1. It’s St. Patrick’s Day, which is a strange holiday when a good chunk of your ancestry is Irish Protestant. It’s not really a holiday meant for me to enjoy, but I do anyway because it pleases me to do so and because it pleases me even more to annoy the sorts of people who gatekeep holidays. There is corned beef simmering on the stove and the place smells good.
2. I am getting ready to meet with the Tax Person in the coming days. On the one hand, this means gathering up all the financial paperwork that I’ve been steadfastly ignoring since the last time I did this and trying not to let the incipient sense of dread that I feel whenever financial matters come up take over my life. On the other hand, I’m looking forward to handing all of this over to the Tax Person since last year went so swimmingly well. It’s such a wonderful thing to turn this all over to a trained professional – one who is professionally insured for liability if they make a mistake – and then just let them handle it.
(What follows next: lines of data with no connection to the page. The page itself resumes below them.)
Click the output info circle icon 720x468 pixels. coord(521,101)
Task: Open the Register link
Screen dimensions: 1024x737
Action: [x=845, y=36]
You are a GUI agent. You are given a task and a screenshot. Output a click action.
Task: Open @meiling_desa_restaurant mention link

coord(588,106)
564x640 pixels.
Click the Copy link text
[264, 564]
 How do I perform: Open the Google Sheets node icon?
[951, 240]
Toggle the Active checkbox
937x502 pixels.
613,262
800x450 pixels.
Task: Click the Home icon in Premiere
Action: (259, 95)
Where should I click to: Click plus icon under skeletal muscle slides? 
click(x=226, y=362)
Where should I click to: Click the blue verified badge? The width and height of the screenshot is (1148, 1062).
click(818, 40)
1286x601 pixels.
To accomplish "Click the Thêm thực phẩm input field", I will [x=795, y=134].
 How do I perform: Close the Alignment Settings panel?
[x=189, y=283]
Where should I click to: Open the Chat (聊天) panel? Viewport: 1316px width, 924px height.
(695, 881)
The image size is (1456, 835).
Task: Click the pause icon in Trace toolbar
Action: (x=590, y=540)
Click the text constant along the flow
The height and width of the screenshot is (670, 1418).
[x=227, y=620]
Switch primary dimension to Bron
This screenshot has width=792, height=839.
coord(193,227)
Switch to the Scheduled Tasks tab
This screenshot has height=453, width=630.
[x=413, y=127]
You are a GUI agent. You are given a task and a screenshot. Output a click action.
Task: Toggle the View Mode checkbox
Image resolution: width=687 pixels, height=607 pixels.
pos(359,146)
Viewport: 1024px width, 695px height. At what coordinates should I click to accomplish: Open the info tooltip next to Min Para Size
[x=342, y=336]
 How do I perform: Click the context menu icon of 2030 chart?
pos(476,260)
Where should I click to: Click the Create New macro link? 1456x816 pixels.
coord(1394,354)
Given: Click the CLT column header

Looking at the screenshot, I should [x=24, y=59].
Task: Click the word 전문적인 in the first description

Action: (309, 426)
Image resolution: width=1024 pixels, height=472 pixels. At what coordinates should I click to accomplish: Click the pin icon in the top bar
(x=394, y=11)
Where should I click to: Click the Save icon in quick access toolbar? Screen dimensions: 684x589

3. No, I don’t like paying taxes. Nobody does. But I do understand that taxes are part of the price one pays for civilization, and you can make whatever inference you’d like about the character of those who don’t understand that as far as I’m concerned.
4. Speaking of which, it looks like we’re going to get a rerun of the 2020 election now that the primaries are effectively over. Der Sturmtrumper seems to be going all in on the Psychotic Dictator routine now, and far too many Americans are happy to celebrate this, convinced that only the people they hate will suffer. Folks, this is not normal. This is a full-scale red alert for the survival of the American republic.
5. I have been trying to grade online discussion posts for three straight days now and so far have done exactly not a single one of them. It’s that time of the semester, I suppose. I will say that the first one – the post at the top of the page that I have to work my way down – made me laugh out loud, and three cheers to that particular student for having the gumption to say what they did.
6. Perhaps I will bake something tonight. That was always my solution in graduate school, way back when, and if it didn’t necessarily solve any problems at least there were good things to eat afterward.
7. I spent a good chunk of this week revamping a guest lecture for a friend’s course. It’s been four years since the last time I gave this talk – we were all logging in from home then, back when we thought the pandemic would be over by summertime – and now it’s a different friend teaching the class as the first one has retired, so there was some work to be done. It was fun work, at least, for certain values of fun that include academic nerdhood. I’m so there.
8. Is anyone else puzzled by the new GOP campaign tactic of asking “Are you better off now than you were four years ago?” because that just isn’t going to help them. Four years ago people were storing dead bodies in refrigerated trucks because the pandemic that der Sturmtrumper insisted wasn’t worth taking precautions for was so horrifying that we ran out of morgue space. Four years ago the economy was so bad that unemployment hit levels not seen since the Great Depression and oil prices briefly turned negative. Four years ago der Sturmtrumper’s literally jackbooted thugs in deliberately anonymous uniforms were assaulting Americans in the streets and kidnapping peaceful protesters. And it all led to the Trump Insurrection a few months later. Am I better off? Damn, friend, who isn’t?
9. We’ve managed to catch a few Flyers games on television of late – they remain an entertaining team to watch even when they don’t win, as they demonstrated last night. I like when they win, but I don’t have any money on them. I just want to be entertained, and my but they do provide. My favorite Premier League team served up much the same “entertaining loss” experience as well yesterday – a game that went from 1-0 to 1-2 to 3-2 in the last sixteen minutes of play, with the final goal coming on the very last touch a full minute after stoppage time was supposed to have ended. Kim and I have even managed to watch an episode of Jodie Whittaker’s last season of Doctor Who, as we slowly work our way up to the new Doctor, whose name I have learned to pronounce but still can’t reliably spell. I’m looking forward to seeing what he does with the character. This all counts as a lot of television for me these days.
10. Kim spoke to one of our neighbors earlier this week – a man who does odd jobs for a living – and it turns out that he was perfectly happy to remove the giant overgrown shrubbery in front of our house, and we were perfectly happy to pay him to do so. So now the house looks rather barren, but I am sure that soon there will be new shrubbery of some kind. I’m also sure the mint will grow back. It always does.